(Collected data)
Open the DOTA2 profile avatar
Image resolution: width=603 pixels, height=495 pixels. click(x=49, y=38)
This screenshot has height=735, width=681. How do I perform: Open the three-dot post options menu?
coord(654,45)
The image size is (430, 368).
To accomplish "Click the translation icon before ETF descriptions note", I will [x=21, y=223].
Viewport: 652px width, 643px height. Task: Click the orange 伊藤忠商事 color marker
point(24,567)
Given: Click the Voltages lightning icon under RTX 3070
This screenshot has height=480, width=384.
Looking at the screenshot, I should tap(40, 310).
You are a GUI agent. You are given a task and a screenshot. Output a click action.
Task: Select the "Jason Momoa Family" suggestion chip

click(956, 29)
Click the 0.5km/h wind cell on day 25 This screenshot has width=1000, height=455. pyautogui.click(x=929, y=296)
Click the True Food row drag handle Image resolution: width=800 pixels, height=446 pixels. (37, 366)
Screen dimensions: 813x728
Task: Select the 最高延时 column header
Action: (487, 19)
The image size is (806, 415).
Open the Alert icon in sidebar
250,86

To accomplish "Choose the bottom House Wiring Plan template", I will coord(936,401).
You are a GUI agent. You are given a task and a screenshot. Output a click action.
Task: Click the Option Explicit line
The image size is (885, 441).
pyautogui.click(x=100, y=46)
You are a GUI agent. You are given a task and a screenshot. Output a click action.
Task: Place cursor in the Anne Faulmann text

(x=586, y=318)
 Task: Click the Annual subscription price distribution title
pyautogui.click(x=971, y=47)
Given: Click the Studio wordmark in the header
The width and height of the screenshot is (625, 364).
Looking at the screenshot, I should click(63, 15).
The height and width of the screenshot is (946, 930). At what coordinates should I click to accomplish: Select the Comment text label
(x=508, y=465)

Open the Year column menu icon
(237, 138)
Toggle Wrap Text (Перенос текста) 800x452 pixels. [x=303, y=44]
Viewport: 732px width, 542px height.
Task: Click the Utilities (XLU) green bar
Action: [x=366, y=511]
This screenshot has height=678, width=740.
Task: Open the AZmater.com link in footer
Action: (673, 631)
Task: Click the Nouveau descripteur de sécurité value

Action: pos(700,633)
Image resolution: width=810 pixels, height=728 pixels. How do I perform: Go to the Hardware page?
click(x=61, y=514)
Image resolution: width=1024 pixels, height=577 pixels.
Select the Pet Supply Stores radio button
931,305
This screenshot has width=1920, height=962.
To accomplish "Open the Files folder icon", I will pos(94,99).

### [What you are asked to do]
Copy out all the entries exactly once more.

### [Answer below]
Open the DOTA2 profile avatar
Image resolution: width=603 pixels, height=495 pixels. click(x=49, y=38)
This screenshot has height=735, width=681. How do I perform: Open the three-dot post options menu?
coord(654,45)
The image size is (430, 368).
To accomplish "Click the translation icon before ETF descriptions note", I will [x=21, y=223].
Viewport: 652px width, 643px height. Task: Click the orange 伊藤忠商事 color marker
point(24,567)
Given: Click the Voltages lightning icon under RTX 3070
This screenshot has height=480, width=384.
Looking at the screenshot, I should tap(40, 310).
You are a GUI agent. You are given a task and a screenshot. Output a click action.
Task: Select the "Jason Momoa Family" suggestion chip

click(956, 29)
Click the 0.5km/h wind cell on day 25 This screenshot has width=1000, height=455. pyautogui.click(x=929, y=296)
Click the True Food row drag handle Image resolution: width=800 pixels, height=446 pixels. (37, 366)
Screen dimensions: 813x728
Task: Select the 最高延时 column header
Action: (487, 19)
The image size is (806, 415).
Open the Alert icon in sidebar
250,86

To accomplish "Choose the bottom House Wiring Plan template", I will coord(936,401).
You are a GUI agent. You are given a task and a screenshot. Output a click action.
Task: Click the Option Explicit line
The image size is (885, 441).
pyautogui.click(x=100, y=46)
You are a GUI agent. You are given a task and a screenshot. Output a click action.
Task: Place cursor in the Anne Faulmann text

(x=586, y=318)
 Task: Click the Annual subscription price distribution title
pyautogui.click(x=971, y=47)
Given: Click the Studio wordmark in the header
The width and height of the screenshot is (625, 364).
Looking at the screenshot, I should click(63, 15).
The height and width of the screenshot is (946, 930). At what coordinates should I click to accomplish: Select the Comment text label
(x=508, y=465)

Open the Year column menu icon
(237, 138)
Toggle Wrap Text (Перенос текста) 800x452 pixels. [x=303, y=44]
Viewport: 732px width, 542px height.
Task: Click the Utilities (XLU) green bar
Action: [x=366, y=511]
This screenshot has height=678, width=740.
Task: Open the AZmater.com link in footer
Action: (673, 631)
Task: Click the Nouveau descripteur de sécurité value

Action: pos(700,633)
Image resolution: width=810 pixels, height=728 pixels. How do I perform: Go to the Hardware page?
click(x=61, y=514)
Image resolution: width=1024 pixels, height=577 pixels.
Select the Pet Supply Stores radio button
931,305
This screenshot has width=1920, height=962.
To accomplish "Open the Files folder icon", I will pos(94,99).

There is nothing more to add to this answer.